Possible memory leak #37401

rbauststfc · 2024-05-20T11:27:39Z

Please read all comments to get full picture of the issue, as the problem appears to be more general than first described here.

Describe the bug

We've had reports of Mantid crashing due to memory use when users are auto-processing INTER experiment data while time slicing. I've done a bit of investigating and it looks to me like there may be a memory leak somewhere. This is most noticeable when we time slice in the GUI.

To Reproduce

The easiest way to replicate is as follows:

Go to the Interfaces -> Reflectometry -> ISIS Reflectometry.
On the Runs tab, in the first row of the table on the right hand side enter run 77064 and angle 0.8.
On the Event Handling tab, under the "Uniform slicing" section select the (sec) slices radio box and enter 5 to slice the data into 5 second slices.
On the Experiment Settings tab enter the following into the first row of the Settings Lookup table:
- ROI: 3-258
- ROI Detector IDS: 3001-3256,4001-4256,5001-5256,6001-6256,7001-7256,8001-8256,9001-9256,10001-10256
Back on the Runs tab, click the process button. This should complete successfully and create a set of workspace groups. Take a note of the memory usage at this stage.
Clear the workspace list using the button in Mantid Workbench. The memory use won't go down, but I don't think this in itself necessarily indicates a memory leak, as it can just be that the system hasn't retrieved the memory yet. To demonstrate the leak, in the Reflectometry GUI click to process the row again. The memory usage should continue to build up. If you keep doing this in a loop (5 or 6 times usually, clearing the workspace list in between) the memory completely fills up and Mantid eventually crashes.

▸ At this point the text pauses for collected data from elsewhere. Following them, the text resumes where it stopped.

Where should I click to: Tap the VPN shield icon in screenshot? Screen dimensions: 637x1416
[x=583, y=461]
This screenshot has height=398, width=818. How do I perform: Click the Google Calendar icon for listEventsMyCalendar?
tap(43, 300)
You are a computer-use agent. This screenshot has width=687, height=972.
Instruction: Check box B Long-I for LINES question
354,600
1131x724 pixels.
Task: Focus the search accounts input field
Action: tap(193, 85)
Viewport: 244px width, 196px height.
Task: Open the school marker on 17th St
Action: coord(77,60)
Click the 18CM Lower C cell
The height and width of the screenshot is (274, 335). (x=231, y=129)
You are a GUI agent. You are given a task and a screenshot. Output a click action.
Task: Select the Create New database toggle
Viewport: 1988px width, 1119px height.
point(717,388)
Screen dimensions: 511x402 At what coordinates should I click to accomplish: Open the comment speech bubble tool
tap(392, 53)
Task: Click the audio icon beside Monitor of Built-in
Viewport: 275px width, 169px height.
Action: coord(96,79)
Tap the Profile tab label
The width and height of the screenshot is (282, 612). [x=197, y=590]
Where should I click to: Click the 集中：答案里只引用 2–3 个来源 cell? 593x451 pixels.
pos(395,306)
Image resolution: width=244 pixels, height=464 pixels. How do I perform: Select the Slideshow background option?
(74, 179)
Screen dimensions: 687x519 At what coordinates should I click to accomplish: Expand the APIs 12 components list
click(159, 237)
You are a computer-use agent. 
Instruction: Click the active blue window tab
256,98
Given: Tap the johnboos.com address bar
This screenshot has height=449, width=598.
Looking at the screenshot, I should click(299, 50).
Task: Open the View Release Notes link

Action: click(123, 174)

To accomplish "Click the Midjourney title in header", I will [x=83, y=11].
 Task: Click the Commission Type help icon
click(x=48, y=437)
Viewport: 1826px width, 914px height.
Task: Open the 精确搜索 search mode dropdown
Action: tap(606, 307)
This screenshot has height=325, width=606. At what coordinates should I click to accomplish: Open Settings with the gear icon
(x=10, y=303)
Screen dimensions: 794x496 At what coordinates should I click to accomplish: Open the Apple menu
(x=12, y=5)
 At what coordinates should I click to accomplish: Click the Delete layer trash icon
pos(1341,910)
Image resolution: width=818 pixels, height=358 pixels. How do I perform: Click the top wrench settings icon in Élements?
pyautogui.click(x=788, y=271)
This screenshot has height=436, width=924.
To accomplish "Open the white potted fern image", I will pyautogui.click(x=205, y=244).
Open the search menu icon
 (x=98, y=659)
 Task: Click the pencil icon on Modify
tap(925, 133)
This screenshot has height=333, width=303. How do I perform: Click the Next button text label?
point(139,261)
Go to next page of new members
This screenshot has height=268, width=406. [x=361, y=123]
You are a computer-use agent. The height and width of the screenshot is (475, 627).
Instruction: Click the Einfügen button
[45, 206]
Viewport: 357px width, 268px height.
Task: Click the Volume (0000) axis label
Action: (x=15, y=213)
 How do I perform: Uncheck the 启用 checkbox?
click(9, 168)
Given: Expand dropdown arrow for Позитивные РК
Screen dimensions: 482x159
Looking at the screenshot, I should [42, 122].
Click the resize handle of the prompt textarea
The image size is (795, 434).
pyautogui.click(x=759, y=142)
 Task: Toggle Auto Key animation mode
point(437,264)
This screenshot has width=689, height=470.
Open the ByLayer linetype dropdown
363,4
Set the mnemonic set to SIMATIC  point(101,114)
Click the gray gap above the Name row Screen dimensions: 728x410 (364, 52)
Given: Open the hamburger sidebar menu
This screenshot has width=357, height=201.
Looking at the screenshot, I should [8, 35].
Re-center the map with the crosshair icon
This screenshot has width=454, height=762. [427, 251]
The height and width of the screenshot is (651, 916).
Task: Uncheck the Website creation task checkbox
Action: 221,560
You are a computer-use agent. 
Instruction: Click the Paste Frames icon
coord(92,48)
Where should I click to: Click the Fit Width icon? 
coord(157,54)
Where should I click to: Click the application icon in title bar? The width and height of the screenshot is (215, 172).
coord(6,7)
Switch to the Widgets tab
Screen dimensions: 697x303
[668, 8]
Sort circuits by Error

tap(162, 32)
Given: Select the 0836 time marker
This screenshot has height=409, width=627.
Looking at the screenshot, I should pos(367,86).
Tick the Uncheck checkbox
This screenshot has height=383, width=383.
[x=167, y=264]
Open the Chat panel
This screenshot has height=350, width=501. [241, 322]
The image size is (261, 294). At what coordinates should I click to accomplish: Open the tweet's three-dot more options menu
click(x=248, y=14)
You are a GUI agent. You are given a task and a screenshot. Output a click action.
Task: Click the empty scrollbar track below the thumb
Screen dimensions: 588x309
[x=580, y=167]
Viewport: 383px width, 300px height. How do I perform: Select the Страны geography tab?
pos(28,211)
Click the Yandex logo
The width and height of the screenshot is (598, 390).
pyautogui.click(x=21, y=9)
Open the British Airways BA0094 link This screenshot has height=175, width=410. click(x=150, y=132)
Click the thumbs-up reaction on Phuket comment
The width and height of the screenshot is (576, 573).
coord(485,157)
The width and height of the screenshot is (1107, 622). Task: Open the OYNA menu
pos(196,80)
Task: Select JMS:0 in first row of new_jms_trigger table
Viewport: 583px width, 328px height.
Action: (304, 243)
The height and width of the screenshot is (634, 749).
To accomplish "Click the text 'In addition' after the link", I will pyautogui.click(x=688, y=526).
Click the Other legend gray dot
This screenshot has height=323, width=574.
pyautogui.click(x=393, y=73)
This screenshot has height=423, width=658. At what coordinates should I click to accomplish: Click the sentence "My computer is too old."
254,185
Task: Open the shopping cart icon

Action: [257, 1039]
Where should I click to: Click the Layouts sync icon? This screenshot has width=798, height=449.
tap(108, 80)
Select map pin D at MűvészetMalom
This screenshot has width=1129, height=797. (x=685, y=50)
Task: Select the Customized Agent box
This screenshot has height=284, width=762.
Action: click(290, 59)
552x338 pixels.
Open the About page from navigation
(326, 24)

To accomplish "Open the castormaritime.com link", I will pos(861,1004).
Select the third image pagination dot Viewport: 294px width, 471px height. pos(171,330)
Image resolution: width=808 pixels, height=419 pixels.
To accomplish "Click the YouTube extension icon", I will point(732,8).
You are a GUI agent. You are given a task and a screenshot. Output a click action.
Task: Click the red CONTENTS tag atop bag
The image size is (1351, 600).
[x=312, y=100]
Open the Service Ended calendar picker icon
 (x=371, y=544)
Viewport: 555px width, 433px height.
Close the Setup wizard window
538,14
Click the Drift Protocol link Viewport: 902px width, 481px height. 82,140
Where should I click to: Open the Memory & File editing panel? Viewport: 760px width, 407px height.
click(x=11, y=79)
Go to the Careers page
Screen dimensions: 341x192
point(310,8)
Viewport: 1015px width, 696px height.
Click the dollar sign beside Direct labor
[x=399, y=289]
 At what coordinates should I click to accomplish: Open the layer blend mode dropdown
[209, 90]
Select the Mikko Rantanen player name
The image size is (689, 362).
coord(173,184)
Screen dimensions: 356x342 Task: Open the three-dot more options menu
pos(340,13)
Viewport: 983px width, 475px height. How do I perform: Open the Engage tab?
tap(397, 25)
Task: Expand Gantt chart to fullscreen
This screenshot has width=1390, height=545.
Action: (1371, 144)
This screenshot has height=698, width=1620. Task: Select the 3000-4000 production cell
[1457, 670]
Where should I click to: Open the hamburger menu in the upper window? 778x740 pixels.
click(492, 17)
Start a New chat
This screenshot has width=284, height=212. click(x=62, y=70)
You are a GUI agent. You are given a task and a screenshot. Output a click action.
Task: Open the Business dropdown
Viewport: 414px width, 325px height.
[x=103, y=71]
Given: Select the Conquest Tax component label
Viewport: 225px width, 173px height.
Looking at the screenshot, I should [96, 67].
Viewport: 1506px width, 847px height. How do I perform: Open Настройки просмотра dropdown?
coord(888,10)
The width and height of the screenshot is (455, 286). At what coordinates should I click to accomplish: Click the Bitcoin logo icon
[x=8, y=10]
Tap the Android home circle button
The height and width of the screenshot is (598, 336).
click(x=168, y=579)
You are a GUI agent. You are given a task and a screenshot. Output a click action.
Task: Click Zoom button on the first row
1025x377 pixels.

If I do the above without the GUI (i.e. calling ReflectometryISISLoadAndProcess from a script while time-slicing and clearing workspaces between each run) then the memory doesn't seem to build up very much at all. If I run the algorithm directly from the algorithm dialog then the memory does build up more quickly and eventually causes a crash.

Expected behavior

Repeated processing of the data should not cause the memory to fill up and cause a crash if the workspace list is being cleared in between.

Platform/Version (please complete the following information):

IDAaaS, can't replicate on Windows, need to test on Linux and potentially Mac
Mantid Version - seems to be a problem in the Nightly, can't replicate it in version 6.9.1 or earlier.

Additional Information
Another way I've tested is to run this script repeatedly, which does not perform the time slicing, clearing the workspaces in between:

from mantid.simpleapi import *
import matplotlib.pyplot as plt
import numpy as np

num = 77064
for i in range(50):
    num = num + 1
    ReflectometryISISLoadAndProcess(InputRunList=str(num),ThetaIn=0.8,ROIDetectorIDs="3001-3256,4001-4256,5001-5256,6001-6256,7001-7256,8001-8256,9001-9256,10001-10256",ProcessingInstructions="3-258")

I haven't been able to crash Mantid using this script, though, even though the memory fills up to over 90% if run repeatedly. The memory builds up pretty slowly when tested in this way.

The text was updated successfully, but these errors were encountered:

rbauststfc · 2024-05-20T15:40:26Z

@cailafinn would you be happy to double check this on IDAaaS and check if you see the same behaviour on your Linux machine (and maybe Mac)? I would recommend using the first set of testing instructions (i.e. the time slicing example). While the script I've provided for the second way of causing the memory to fill up gets to over 90%, I can't seem to get it to the point where it crashes Mantid, so I think the first set of instructions is the most reliable way to demonstrate the problem.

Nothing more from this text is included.